Michael Gambon's Dumbledore seems less grandfatherly and more like the most powerful wizard of his age, albeit gone slightly mad. I prefer his take on the character: Hogwarts now seems less like a project he oversees because he loves children, and more like a home for his fellow headcases of all ages.

It's time for 3rd Year Potions!

Gary Oldman takes a character that's a bit of a cipher in the novels, and makes the problems of Sirius Black's contradictions work for him. He's been tortured to the brink of madness by Dementors, guilt and vengeful rage. But when he does that difficult about-face in your heart, he's both lovable and still dangerous. It's the title role, but the Prisoner is off-stage for most of the show, so his furious charisma has to pervade the film.

Fellow new cast member David Thewlis, as mysteriously-facial-scarred new Defense teacher, Prof. Lupin, also does a great trick: he's not the Lupin we may have imagined, but delivers something finer. Too many tragedies have swirled around Lupin: his own, the Potter's, Black's, and now the younger Potter's... and he's exhausted. While Harry's met scads of people who knew his parents, this is the first inner-circle dear friend of his father's he has known . Their scenes together could have played like an uncomfortable Meatballs retread, but feel instead like two outsiders reaching out to each other. The previous films' depiction of the school feels like no learning is ever going on, and is rectified by Lupin, obviously the best teacher the class has ever had.

As any Harry Potter fan, I've got my own pet fidelity gripes. Two of my favorite characters have been slighted by the narrative compression. I missed that Snape, upon confronting Black, was both exacting petty revenge and taking a genuine, touching risk for Harry. Alan Rickman, looking so dour he's nearly monochromatic, still gets the best laugh in the film, when he slams all the classroom window shutters on a sunny day (for that matter, he presents my second favorite gag, a hilarious Grecian urn depicting a werewolf attack). The pumped up black levels in Cuarón's color palate have served Snape beautifully. Rickman's is still the best performance in the series, not painting Snape as a violent menace, but giving one long slow brood. But part of Snape's complexity is that he saves Harry in nearly every book, but they never go soft on each other. For all Snape's sneering condescension, he makes consistently moral decisions. I don’t believe these are fine points; I think that one of the story's great themes is that one shouldn't judge people by their appearance or immediate demeanor: the Houses will have to work together in the end.

I missed also the slow-build to Harry's eventual confused relationship with Ravenclaw Cho Chang, by forgoing any early glimpses of her. Cho has no compelling moments in the book, but why leave Cho out but bother casting a girl as Parvati Patil? Like Percy Weasley's brick-by-brick corruption, Cho's arc is supposed to run parallel to Harry's, and is about the nature of mourning and recovery. It will simply not be as effective for Harry to start noticing Cho in Goblet of Fire.

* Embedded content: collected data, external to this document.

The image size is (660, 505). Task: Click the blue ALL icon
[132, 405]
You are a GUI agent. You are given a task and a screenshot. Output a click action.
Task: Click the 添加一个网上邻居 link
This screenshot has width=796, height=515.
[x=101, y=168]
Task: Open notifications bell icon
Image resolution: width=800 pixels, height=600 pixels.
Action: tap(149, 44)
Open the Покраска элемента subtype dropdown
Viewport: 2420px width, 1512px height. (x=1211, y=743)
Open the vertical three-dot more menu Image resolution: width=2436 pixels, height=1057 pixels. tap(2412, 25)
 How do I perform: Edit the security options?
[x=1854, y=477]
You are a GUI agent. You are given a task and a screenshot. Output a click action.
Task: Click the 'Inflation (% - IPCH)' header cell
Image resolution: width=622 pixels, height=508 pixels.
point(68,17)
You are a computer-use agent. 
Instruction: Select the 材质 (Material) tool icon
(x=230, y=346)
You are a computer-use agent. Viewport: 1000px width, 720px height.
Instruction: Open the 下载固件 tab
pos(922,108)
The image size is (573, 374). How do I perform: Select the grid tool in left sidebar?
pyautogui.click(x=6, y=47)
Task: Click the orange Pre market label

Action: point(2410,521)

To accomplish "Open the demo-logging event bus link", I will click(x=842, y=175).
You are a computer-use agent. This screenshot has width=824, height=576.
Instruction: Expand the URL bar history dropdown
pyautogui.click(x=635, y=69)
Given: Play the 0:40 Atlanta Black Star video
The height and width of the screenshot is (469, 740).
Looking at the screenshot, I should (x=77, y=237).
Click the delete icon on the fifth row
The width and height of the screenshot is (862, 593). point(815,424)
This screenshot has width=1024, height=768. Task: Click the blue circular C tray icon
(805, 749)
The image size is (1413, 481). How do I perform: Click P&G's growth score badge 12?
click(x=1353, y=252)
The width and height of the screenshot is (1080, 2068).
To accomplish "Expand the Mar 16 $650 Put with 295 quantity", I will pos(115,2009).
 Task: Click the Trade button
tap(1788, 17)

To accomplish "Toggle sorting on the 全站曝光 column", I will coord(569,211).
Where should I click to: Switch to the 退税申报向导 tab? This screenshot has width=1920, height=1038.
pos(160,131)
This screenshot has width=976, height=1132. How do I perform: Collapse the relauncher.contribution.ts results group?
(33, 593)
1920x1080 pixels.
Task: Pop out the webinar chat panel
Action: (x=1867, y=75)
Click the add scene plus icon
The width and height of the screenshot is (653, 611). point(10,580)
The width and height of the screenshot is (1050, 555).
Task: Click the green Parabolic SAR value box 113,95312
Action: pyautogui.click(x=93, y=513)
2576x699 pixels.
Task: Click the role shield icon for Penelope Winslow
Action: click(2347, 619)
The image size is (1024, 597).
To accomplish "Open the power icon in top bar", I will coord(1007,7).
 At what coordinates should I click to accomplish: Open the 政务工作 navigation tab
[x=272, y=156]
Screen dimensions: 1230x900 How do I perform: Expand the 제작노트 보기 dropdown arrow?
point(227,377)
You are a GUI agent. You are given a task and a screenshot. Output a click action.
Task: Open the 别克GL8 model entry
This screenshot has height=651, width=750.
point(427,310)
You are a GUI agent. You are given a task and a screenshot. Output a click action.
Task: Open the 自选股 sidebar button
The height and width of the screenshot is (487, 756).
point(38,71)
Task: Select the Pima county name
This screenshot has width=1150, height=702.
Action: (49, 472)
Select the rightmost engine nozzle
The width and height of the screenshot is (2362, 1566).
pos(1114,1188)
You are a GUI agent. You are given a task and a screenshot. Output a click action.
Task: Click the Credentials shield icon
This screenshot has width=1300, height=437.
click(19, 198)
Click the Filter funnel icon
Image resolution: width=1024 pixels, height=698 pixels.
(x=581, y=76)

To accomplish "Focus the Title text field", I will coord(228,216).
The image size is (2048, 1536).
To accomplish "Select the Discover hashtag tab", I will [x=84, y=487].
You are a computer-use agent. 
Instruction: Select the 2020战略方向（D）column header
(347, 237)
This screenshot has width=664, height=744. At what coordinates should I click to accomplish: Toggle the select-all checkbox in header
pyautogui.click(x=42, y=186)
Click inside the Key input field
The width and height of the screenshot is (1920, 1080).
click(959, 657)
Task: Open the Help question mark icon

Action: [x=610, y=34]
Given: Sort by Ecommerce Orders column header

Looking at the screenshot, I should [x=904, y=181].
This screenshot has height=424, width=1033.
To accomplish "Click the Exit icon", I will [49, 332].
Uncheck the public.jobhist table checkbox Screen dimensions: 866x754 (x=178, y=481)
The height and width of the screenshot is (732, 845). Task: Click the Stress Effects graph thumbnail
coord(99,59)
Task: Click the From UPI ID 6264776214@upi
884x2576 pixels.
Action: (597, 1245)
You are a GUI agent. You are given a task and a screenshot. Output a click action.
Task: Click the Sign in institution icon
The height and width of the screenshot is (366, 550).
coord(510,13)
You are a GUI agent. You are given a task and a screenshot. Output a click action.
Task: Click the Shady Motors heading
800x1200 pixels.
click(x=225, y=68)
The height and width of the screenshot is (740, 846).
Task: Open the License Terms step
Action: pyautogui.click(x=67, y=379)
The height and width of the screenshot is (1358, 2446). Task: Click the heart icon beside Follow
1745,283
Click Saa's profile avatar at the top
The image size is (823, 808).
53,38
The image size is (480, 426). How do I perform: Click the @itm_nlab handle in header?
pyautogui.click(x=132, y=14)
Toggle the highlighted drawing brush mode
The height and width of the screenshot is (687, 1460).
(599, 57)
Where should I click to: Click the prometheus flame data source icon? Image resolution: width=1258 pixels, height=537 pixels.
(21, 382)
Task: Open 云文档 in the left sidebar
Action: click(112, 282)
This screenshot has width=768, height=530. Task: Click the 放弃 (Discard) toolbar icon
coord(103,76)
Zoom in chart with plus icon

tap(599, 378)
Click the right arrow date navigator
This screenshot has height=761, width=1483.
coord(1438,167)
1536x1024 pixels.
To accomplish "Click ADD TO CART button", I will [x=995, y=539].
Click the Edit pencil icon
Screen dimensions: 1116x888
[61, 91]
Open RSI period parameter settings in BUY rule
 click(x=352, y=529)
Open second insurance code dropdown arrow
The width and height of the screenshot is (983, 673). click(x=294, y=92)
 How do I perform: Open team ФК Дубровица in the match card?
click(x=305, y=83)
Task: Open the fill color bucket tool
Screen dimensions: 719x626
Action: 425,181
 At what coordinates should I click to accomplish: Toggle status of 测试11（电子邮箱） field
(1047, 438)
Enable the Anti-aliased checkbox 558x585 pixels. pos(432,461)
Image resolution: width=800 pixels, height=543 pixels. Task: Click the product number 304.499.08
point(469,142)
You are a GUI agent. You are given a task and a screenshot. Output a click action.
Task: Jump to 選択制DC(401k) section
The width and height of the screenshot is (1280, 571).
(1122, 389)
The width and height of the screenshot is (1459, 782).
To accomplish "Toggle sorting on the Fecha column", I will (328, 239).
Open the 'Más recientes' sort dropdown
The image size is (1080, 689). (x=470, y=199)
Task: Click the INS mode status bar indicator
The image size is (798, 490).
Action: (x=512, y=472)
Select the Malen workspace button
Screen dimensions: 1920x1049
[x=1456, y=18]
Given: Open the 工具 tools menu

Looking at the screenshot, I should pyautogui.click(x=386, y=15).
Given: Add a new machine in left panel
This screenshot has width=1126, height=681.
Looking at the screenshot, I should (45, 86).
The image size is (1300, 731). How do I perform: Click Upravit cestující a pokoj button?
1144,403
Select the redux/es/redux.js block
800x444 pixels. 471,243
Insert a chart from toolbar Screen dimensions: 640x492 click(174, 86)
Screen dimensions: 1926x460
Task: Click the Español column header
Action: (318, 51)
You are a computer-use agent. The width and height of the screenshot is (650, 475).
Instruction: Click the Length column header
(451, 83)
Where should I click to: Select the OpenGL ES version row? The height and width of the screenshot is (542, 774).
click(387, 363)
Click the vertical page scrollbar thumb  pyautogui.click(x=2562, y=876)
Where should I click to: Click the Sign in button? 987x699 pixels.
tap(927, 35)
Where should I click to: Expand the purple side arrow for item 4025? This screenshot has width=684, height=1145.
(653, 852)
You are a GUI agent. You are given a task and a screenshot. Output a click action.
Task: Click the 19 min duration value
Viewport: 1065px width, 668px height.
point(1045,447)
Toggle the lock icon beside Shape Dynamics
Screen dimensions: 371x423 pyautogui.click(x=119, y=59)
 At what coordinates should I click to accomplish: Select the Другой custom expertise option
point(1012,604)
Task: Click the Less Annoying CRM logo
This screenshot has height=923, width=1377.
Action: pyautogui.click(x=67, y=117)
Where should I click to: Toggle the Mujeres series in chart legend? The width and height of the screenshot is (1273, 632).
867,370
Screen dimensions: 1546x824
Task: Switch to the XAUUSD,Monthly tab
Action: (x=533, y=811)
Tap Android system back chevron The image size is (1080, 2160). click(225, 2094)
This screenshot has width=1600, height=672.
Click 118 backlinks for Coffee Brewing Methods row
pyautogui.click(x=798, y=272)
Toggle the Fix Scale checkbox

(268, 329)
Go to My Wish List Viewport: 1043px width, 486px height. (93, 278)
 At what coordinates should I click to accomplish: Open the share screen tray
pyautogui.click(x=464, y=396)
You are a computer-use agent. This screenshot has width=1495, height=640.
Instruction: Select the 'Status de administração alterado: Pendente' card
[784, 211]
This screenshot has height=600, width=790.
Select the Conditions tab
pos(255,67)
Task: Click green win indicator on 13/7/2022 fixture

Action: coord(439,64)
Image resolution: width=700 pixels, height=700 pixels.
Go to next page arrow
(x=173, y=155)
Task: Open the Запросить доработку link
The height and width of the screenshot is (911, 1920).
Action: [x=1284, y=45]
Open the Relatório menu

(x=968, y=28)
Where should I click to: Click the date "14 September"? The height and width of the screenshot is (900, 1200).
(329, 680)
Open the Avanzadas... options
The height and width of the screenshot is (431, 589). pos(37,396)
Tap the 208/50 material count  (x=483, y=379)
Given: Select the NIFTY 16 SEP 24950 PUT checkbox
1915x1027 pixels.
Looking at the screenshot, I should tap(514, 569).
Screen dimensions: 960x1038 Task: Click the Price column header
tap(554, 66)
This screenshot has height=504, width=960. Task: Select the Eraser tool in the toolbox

Yay for Cho Chang, the girl with the worst excuse
for a pretend Chinese name in pop fiction!

But I can't gripe for long. The director simply has an affinity with the material. One wishes Cuarón could stick around for upcoming chapters, in which Ron's class-struggle angst and Hermione's mixed-race indignation become increasingly important. His sad, up-all-night-crying Great Expectations, visually built in equal measure of Victorian decay and morning-light spring greens turned Dickens into a coming-of-age class parable. And his ode to storytelling, A Little Princess is a fantasy about finding personal strength while growing up without parents or being racially oppressed. Both prefigure Azkaban and the next two Potter chapters nicely.

However... the Chris Columbus films' obsession with canon detail might have done away with the unfortunate courtyard fountain, depicting an eagle fighting a snake. While Mr. Cuarón no doubt intends it as a nod to the Mexican flag, on Hogwart's grounds it would depict Ravenclaw House mauling Slytherin. Talk about your Unforgivable Curses...

1 comment:

Aram said...

Despite its flaws (and my own personal fanboy quibbles), Azkaban remains my favorite of the HP movies. Cuarón just seems to get J.K. Rowlings' world more than any of the other directors.